Re:I disagree with *you* (0)

Anonymous Coward | more than 4 years ago | (#29823635)

I miss your sig, but kudos for being one of the few slashdot users that I recognize by name and by the quality of the post.

Re:Not Really (2, Insightful)

goldspider (445116) | more than 4 years ago | (#29822859)

This story could have come out with an entirely different spin if the headline were simply, "Windows 7 Reduces Power Consumption by 17%."

Welcome to Slashdot!

Re:Not Really (4, Informative)

RicktheBrick (588466) | more than 4 years ago | (#29823467)

I do volunteer work for world community grid.
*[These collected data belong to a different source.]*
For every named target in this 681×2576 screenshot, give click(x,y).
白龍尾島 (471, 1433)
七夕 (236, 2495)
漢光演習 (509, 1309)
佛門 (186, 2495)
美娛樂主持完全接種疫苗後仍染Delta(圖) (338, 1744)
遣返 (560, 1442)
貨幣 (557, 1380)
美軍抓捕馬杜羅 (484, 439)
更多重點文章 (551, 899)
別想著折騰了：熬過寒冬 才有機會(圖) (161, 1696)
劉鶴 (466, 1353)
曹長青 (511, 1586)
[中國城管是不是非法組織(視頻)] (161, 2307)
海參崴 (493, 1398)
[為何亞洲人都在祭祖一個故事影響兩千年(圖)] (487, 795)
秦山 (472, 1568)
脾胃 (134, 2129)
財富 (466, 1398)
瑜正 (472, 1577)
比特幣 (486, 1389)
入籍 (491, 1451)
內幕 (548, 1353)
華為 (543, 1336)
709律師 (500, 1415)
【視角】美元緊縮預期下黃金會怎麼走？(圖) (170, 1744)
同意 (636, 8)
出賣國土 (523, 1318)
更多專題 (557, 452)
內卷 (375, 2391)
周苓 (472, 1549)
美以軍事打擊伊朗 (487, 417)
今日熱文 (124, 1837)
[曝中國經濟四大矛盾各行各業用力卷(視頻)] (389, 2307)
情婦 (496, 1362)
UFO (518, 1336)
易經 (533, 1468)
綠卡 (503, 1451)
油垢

I use to run 7 computers. I now run 4 quad computers. A quad will beat 4 computers in work done and will use less electricity than 4 computers running at comparable speeds. My electricity bill went down when running the 4 quads than it was with the 7 computers and daily contribution has more than doubled.

Re:Not Really (2, Insightful)

0100010001010011 (652467) | more than 4 years ago | (#29822871)

No, it's not surprising.

Should have implemented Grand Central [wikipedia.org] , I hear it's free and opensource. Even has the Apache license so that it allows use of the source code for the development of proprietary software.

I mean they already borrowed the TCP IP stack. [gcn.com]

Re:Not Really (1)

LO0G (606364) | more than 4 years ago | (#29823143)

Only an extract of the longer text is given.